■ **EXERCISE OBJECTIVE**
Please repeat word for word the line containing "The height and width of the screenshot is (847, 1140)." and every following line up to and including the last one below, pictures excluded.

■ **DATA PROVIDED**
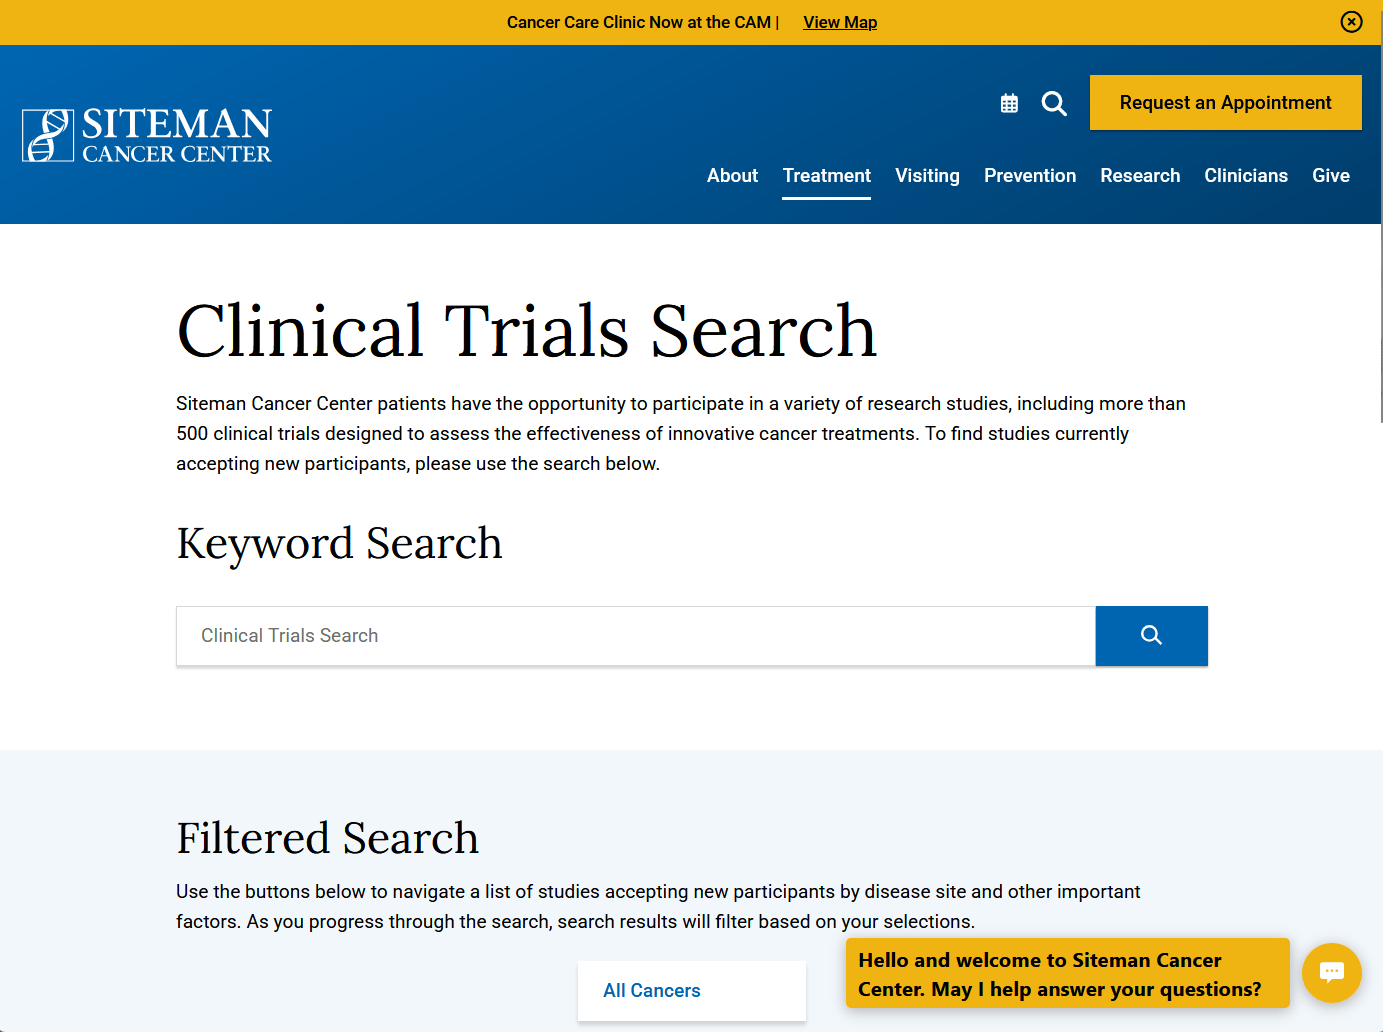Click the Cancer Care Clinic announcement text
The height and width of the screenshot is (1032, 1383).
(638, 22)
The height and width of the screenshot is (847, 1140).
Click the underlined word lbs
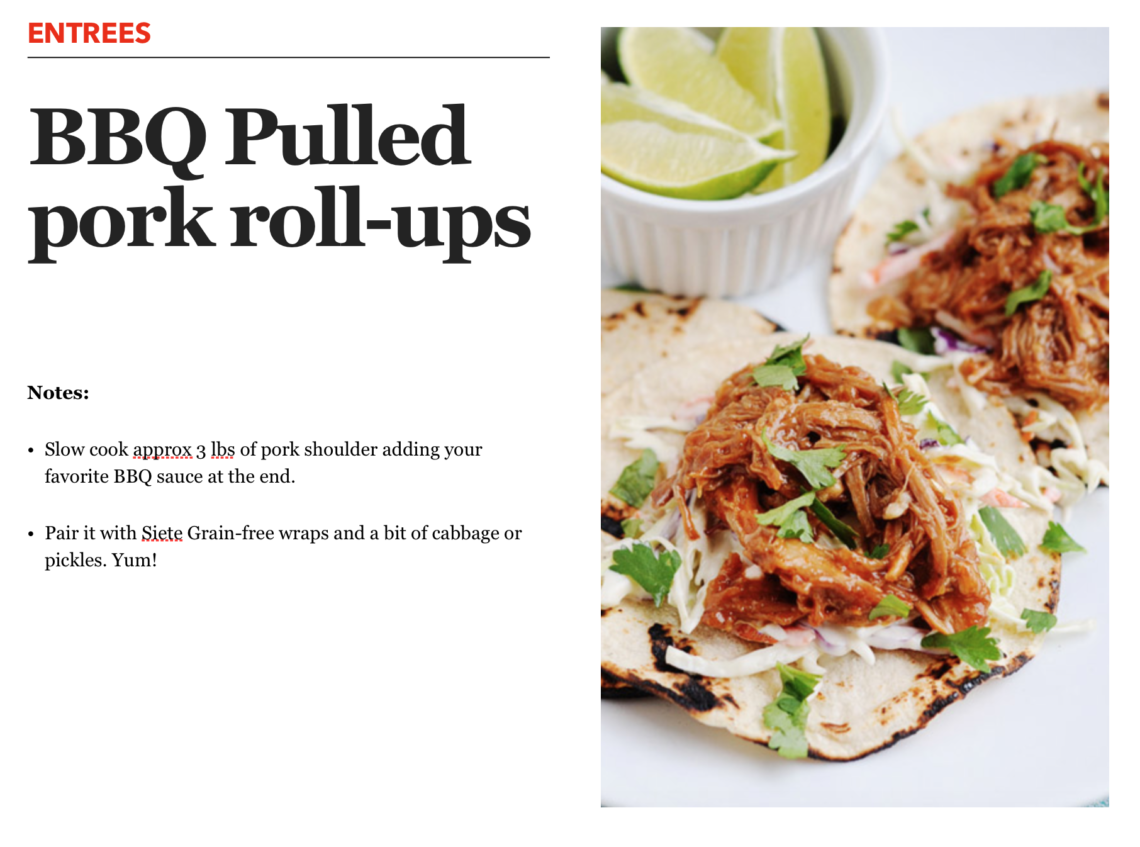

■ **FINISHED EXERCISE**
The height and width of the screenshot is (847, 1140).
Click the underlined word lbs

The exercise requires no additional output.